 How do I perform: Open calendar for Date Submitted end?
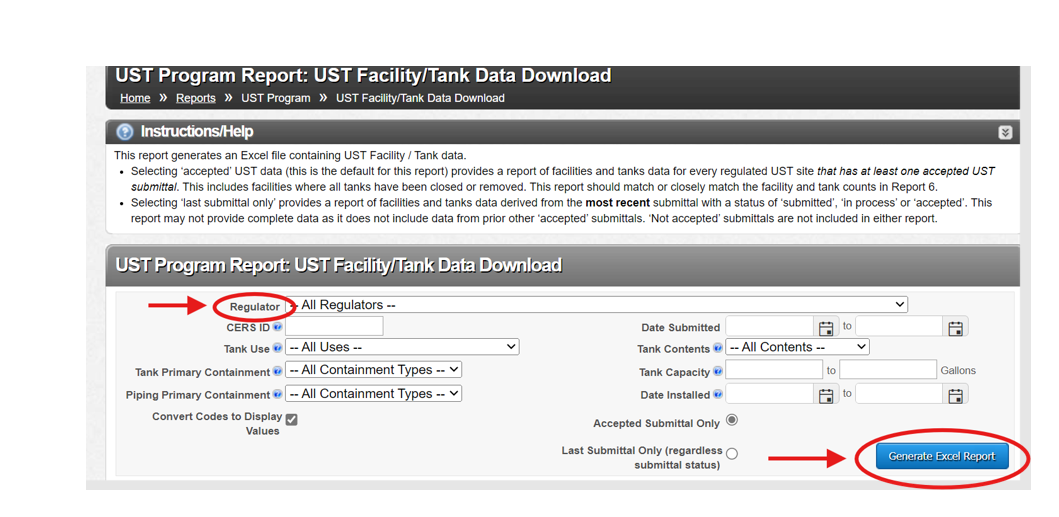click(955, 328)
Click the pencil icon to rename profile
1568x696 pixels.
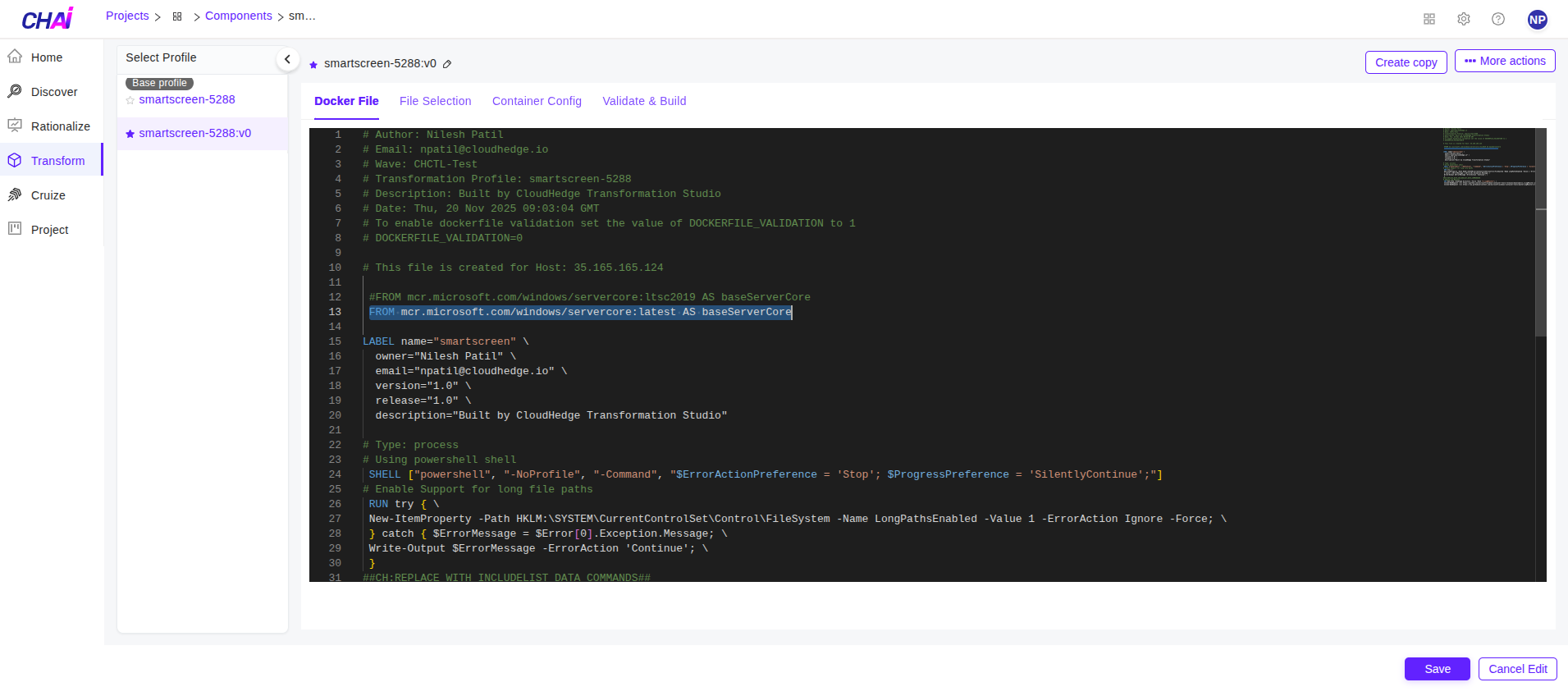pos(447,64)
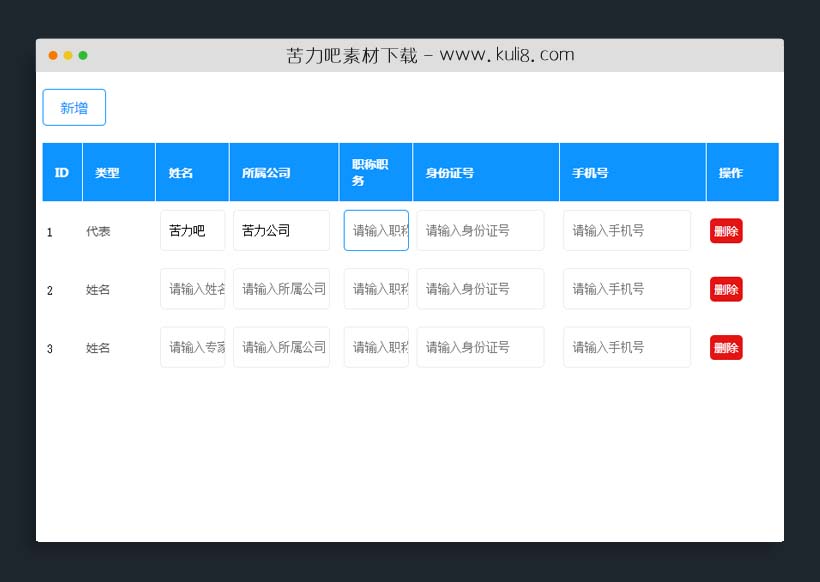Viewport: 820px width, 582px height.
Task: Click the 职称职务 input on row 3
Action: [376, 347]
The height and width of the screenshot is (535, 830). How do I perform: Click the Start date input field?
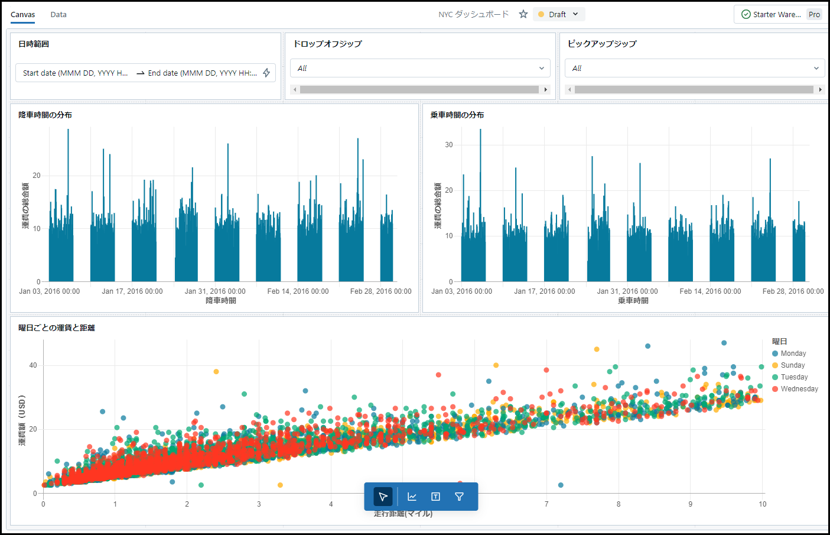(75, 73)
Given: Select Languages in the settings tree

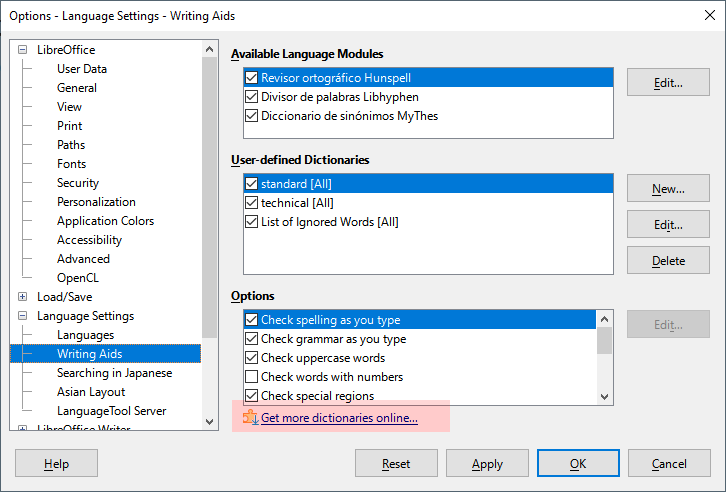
☆ ☆ ☆ ☆ ☆
> [Problem to work on]
Reproduce the records in full, exactly as they appear, and show none of the pictures.

> [Final answer]
 How do I perform: Open calendar for Date Submitted end?
click(955, 328)
Click the pencil icon to rename profile
1568x696 pixels.
pos(447,64)
Viewport: 820px width, 582px height.
Task: Click the 职称职务 input on row 3
Action: [376, 347]
The height and width of the screenshot is (535, 830). How do I perform: Click the Start date input field?
(75, 73)
Given: Select Languages in the settings tree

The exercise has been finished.